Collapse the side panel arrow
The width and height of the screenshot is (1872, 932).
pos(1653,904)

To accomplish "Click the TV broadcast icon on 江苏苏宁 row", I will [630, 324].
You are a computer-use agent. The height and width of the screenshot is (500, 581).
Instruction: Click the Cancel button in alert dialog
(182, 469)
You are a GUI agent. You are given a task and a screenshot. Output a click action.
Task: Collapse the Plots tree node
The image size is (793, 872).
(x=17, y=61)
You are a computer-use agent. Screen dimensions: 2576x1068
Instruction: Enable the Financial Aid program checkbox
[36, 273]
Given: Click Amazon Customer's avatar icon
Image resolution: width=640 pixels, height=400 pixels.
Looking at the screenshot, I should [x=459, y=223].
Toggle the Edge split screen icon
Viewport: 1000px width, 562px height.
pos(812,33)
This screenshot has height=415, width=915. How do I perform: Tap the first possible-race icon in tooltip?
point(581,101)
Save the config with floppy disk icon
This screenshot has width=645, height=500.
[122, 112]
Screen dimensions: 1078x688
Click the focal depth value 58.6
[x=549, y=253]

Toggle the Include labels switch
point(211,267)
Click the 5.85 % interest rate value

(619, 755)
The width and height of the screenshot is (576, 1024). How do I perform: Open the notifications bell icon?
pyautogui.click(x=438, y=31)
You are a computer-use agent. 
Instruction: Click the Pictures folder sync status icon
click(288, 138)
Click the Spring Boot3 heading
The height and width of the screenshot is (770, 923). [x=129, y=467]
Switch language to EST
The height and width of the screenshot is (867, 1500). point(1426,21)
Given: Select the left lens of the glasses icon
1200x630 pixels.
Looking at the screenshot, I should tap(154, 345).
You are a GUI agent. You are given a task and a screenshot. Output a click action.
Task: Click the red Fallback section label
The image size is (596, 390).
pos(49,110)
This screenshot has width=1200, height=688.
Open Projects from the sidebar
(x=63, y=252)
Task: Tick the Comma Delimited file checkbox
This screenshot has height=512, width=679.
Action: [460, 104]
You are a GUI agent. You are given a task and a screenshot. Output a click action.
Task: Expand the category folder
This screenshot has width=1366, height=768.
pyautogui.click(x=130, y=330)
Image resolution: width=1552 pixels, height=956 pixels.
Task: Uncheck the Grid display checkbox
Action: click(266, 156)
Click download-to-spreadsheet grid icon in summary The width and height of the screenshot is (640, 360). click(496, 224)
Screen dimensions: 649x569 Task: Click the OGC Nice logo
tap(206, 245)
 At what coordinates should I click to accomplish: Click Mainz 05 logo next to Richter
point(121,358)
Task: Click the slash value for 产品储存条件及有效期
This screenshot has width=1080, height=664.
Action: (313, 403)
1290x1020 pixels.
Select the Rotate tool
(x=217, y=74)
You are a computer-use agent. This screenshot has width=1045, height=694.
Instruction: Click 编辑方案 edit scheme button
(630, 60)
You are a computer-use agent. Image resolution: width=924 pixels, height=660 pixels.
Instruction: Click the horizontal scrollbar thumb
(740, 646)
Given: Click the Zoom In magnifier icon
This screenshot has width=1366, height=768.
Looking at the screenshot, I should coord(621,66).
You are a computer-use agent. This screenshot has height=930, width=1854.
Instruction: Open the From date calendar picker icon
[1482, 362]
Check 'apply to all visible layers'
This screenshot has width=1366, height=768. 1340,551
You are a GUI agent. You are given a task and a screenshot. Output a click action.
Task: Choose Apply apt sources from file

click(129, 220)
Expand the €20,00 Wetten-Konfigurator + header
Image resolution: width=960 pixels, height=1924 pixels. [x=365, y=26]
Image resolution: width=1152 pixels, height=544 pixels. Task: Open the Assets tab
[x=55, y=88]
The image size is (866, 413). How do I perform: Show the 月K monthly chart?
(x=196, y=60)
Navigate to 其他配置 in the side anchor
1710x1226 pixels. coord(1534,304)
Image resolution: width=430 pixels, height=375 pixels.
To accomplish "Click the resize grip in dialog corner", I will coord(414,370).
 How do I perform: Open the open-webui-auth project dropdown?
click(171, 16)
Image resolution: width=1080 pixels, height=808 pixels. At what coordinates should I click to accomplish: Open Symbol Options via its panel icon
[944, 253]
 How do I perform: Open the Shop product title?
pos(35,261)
=======
GOAL OF THE EXERCISE
Set down, exactly as they stand above, the lines starting with the line with "Toggle the Include labels switch" and going on through the line with "You are a computer-use agent. Image", and no others.

ANSWER SPACE
Toggle the Include labels switch
point(211,267)
Click the 5.85 % interest rate value

(619, 755)
The width and height of the screenshot is (576, 1024). How do I perform: Open the notifications bell icon?
pyautogui.click(x=438, y=31)
You are a computer-use agent. 
Instruction: Click the Pictures folder sync status icon
click(288, 138)
Click the Spring Boot3 heading
The height and width of the screenshot is (770, 923). [x=129, y=467]
Switch language to EST
The height and width of the screenshot is (867, 1500). point(1426,21)
Given: Select the left lens of the glasses icon
1200x630 pixels.
Looking at the screenshot, I should tap(154, 345).
You are a GUI agent. You are given a task and a screenshot. Output a click action.
Task: Click the red Fallback section label
The image size is (596, 390).
pos(49,110)
This screenshot has width=1200, height=688.
Open Projects from the sidebar
(x=63, y=252)
Task: Tick the Comma Delimited file checkbox
This screenshot has height=512, width=679.
Action: [460, 104]
You are a GUI agent. You are given a task and a screenshot. Output a click action.
Task: Expand the category folder
This screenshot has width=1366, height=768.
pyautogui.click(x=130, y=330)
Image resolution: width=1552 pixels, height=956 pixels.
Task: Uncheck the Grid display checkbox
Action: click(266, 156)
Click download-to-spreadsheet grid icon in summary The width and height of the screenshot is (640, 360). click(496, 224)
Screen dimensions: 649x569 Task: Click the OGC Nice logo
tap(206, 245)
 At what coordinates should I click to accomplish: Click Mainz 05 logo next to Richter
point(121,358)
Task: Click the slash value for 产品储存条件及有效期
This screenshot has width=1080, height=664.
Action: (313, 403)
1290x1020 pixels.
Select the Rotate tool
(x=217, y=74)
You are a computer-use agent. This screenshot has width=1045, height=694.
Instruction: Click 编辑方案 edit scheme button
(630, 60)
You are a computer-use agent. Image resolution: width=924 pixels, height=660 pixels.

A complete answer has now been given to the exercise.